◆ **Given instruction**
Rewrite the records below, changing each "icon" to "symbol" and leaving everything else unchanged.

>> Start

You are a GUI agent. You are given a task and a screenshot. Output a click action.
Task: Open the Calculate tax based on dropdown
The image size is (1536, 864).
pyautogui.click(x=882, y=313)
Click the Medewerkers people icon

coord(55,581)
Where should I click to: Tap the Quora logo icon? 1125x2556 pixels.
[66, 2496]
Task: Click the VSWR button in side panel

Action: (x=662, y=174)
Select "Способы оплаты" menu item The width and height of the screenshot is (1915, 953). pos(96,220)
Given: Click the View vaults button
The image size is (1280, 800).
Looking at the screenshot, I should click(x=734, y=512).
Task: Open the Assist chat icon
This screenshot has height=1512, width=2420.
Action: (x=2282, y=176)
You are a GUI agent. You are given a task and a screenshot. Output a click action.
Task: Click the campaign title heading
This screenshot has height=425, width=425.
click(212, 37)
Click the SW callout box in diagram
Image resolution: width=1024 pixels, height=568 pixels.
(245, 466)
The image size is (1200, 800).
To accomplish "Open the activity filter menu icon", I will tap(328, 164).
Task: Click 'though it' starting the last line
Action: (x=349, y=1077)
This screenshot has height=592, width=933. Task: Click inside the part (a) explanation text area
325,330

>> End

◆ **Expected answer**
You are a GUI agent. You are given a task and a screenshot. Output a click action.
Task: Open the Calculate tax based on dropdown
The image size is (1536, 864).
pyautogui.click(x=882, y=313)
Click the Medewerkers people symbol

coord(55,581)
Where should I click to: Tap the Quora logo symbol? 1125x2556 pixels.
[66, 2496]
Task: Click the VSWR button in side panel

Action: (x=662, y=174)
Select "Способы оплаты" menu item The width and height of the screenshot is (1915, 953). pos(96,220)
Given: Click the View vaults button
The image size is (1280, 800).
Looking at the screenshot, I should click(x=734, y=512).
Task: Open the Assist chat symbol
This screenshot has height=1512, width=2420.
Action: (x=2282, y=176)
You are a GUI agent. You are given a task and a screenshot. Output a click action.
Task: Click the campaign title heading
This screenshot has height=425, width=425.
click(212, 37)
Click the SW callout box in diagram
Image resolution: width=1024 pixels, height=568 pixels.
(245, 466)
The image size is (1200, 800).
To accomplish "Open the activity filter menu symbol", I will tap(328, 164).
Task: Click 'though it' starting the last line
Action: (x=349, y=1077)
This screenshot has height=592, width=933. Task: Click inside the part (a) explanation text area
325,330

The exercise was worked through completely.